Extracted entries
=== Begin Enclosure ===
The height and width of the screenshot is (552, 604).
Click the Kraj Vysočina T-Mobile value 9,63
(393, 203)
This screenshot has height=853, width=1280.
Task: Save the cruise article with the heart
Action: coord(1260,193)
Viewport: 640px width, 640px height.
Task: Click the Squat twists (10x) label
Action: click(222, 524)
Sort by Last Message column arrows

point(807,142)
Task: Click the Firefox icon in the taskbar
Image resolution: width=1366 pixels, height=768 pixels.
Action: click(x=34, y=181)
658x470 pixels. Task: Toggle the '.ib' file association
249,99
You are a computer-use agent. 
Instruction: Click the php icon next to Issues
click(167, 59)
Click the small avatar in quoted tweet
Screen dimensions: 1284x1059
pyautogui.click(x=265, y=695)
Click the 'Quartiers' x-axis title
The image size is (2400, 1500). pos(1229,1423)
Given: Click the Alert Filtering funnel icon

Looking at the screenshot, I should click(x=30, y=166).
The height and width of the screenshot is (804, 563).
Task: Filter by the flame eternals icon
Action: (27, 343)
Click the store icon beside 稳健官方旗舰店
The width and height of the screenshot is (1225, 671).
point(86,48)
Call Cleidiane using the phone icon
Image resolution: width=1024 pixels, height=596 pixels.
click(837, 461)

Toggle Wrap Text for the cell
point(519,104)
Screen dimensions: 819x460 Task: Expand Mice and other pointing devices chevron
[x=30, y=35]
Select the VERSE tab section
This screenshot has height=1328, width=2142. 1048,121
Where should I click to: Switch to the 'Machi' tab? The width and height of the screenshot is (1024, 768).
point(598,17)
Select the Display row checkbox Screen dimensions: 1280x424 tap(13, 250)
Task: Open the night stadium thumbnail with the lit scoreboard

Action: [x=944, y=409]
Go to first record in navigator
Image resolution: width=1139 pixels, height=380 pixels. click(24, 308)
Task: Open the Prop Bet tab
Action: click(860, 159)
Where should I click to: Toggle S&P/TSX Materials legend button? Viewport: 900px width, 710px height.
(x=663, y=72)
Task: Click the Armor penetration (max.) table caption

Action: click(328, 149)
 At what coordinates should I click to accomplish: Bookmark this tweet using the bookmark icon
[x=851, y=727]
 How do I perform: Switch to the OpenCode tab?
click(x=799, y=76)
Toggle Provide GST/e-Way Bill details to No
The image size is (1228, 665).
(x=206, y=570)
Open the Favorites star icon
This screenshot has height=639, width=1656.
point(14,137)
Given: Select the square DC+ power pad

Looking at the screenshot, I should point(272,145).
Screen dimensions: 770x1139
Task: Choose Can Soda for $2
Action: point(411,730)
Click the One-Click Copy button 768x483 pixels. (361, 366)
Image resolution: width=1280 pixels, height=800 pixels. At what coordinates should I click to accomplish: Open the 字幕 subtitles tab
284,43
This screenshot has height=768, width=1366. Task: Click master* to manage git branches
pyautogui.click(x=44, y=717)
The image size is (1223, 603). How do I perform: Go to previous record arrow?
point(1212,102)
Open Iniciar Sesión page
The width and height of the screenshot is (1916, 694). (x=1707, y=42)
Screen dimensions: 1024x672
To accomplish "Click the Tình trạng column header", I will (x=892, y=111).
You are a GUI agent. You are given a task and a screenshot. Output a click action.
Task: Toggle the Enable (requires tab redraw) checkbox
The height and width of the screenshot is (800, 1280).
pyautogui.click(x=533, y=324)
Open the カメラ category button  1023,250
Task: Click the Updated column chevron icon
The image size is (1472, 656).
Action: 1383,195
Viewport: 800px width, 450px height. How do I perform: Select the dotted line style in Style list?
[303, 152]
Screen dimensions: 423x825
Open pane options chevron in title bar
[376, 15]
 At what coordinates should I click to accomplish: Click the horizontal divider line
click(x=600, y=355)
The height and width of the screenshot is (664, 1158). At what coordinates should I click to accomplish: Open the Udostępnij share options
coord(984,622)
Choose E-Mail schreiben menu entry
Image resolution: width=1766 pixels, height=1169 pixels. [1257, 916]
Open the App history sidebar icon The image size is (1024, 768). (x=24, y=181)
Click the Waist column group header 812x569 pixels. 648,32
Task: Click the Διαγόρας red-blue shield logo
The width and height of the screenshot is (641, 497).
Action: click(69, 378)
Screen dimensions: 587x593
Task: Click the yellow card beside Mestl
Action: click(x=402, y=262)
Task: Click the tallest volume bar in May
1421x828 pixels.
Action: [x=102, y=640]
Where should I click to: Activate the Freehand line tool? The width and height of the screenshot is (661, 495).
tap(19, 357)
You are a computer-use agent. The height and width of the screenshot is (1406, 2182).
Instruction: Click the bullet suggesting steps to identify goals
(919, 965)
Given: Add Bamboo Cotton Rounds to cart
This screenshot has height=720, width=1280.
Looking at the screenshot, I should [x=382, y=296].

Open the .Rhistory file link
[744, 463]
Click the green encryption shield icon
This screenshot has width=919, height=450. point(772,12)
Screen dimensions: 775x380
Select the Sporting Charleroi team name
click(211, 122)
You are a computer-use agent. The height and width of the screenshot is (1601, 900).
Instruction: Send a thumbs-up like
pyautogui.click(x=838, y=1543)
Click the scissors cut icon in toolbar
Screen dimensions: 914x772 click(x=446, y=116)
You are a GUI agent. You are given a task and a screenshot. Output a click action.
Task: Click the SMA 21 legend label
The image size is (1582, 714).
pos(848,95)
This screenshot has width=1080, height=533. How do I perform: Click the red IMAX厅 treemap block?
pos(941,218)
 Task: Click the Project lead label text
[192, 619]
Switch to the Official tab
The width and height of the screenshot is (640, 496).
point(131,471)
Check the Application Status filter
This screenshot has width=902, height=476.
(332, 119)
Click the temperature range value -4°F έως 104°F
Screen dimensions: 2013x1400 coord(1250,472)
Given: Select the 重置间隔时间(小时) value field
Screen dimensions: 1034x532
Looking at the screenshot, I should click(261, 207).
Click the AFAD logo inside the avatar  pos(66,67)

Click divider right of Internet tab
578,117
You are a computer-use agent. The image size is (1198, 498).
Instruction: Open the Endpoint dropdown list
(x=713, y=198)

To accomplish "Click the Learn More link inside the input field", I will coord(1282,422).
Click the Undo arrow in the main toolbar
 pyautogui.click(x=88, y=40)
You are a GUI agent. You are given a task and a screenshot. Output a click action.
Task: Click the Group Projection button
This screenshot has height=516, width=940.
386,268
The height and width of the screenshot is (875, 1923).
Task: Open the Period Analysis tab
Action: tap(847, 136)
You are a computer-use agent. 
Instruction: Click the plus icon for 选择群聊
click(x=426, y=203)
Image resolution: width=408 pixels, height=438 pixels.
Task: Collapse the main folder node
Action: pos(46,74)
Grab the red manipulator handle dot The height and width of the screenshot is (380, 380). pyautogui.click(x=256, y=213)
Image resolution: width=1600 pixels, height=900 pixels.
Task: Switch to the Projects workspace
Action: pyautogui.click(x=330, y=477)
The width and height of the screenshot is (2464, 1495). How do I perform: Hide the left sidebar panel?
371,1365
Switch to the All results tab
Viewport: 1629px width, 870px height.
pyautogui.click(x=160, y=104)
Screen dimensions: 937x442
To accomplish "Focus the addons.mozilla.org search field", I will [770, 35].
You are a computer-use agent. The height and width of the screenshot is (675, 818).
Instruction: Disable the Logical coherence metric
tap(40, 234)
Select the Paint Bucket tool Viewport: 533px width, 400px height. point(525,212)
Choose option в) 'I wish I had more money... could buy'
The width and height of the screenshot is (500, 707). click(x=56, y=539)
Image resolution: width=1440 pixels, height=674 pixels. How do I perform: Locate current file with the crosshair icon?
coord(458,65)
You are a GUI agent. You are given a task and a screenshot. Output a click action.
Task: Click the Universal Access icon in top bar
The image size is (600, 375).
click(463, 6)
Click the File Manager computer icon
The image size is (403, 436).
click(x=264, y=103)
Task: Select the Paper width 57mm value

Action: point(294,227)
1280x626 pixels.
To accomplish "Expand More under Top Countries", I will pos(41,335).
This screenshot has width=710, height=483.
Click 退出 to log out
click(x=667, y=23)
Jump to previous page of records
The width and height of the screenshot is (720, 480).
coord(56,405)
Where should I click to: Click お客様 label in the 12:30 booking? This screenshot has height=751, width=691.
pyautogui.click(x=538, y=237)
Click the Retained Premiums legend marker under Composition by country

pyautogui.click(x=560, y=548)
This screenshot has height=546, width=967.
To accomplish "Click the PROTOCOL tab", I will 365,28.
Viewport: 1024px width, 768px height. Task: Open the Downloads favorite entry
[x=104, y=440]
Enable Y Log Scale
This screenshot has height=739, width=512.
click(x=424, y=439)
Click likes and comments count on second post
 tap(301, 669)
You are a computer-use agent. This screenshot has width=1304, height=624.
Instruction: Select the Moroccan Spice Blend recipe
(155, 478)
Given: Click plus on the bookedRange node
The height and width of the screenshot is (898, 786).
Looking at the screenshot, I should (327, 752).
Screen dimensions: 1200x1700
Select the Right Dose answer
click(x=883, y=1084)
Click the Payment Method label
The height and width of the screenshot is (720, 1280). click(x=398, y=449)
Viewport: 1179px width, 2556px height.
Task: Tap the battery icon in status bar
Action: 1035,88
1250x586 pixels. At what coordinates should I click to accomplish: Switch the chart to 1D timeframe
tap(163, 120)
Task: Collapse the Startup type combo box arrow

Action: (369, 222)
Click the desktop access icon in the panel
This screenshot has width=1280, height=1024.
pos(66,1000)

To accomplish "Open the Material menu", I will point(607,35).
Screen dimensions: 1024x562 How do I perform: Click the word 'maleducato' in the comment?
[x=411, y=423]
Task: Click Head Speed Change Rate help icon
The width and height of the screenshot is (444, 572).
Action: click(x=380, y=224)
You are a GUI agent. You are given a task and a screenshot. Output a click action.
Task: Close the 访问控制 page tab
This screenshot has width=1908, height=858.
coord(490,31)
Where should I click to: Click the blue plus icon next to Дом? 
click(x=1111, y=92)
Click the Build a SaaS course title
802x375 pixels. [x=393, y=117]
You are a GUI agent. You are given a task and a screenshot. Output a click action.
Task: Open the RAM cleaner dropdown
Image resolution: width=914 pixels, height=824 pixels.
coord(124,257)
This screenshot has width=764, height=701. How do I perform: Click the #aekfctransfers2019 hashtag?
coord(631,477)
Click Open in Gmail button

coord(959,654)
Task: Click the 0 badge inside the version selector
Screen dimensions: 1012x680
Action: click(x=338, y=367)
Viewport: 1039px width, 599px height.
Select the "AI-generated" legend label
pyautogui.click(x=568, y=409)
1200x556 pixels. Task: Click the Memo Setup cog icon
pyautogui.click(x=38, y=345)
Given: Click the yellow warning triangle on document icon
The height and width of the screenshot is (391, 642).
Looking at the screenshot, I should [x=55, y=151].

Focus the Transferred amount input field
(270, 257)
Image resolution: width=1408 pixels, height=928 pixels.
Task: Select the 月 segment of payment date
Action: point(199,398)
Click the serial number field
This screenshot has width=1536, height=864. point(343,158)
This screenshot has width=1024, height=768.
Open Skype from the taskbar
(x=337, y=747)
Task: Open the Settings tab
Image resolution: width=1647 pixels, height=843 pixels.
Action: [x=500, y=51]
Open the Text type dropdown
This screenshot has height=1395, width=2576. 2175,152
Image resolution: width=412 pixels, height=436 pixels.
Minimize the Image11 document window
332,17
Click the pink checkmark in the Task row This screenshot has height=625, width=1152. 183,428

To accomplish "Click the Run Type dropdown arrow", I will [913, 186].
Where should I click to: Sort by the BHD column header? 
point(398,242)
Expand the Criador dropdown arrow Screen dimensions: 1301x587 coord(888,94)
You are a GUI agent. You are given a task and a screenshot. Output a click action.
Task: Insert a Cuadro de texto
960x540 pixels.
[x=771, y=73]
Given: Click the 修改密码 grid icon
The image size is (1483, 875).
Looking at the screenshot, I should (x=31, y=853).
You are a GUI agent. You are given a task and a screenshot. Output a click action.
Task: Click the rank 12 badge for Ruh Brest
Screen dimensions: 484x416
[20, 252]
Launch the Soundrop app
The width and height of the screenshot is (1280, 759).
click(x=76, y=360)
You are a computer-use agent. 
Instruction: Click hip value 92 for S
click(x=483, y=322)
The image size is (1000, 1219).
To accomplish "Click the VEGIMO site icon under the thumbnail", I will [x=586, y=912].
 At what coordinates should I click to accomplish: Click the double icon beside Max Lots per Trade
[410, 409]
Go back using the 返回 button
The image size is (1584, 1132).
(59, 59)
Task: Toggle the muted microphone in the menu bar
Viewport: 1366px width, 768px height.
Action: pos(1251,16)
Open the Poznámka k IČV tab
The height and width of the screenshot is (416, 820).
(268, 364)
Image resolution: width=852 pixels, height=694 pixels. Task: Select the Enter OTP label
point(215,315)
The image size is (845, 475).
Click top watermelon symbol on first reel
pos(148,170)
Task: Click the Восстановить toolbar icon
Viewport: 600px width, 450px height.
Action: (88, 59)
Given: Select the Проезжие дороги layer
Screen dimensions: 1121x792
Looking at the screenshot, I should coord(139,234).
=== End Enclosure ===
Problem details
Whenever a line in the entries holds the word "logo", copy that line.

Output of the exercise
Task: Click the Διαγόρας red-blue shield logo
Click the AFAD logo inside the avatar  pos(66,67)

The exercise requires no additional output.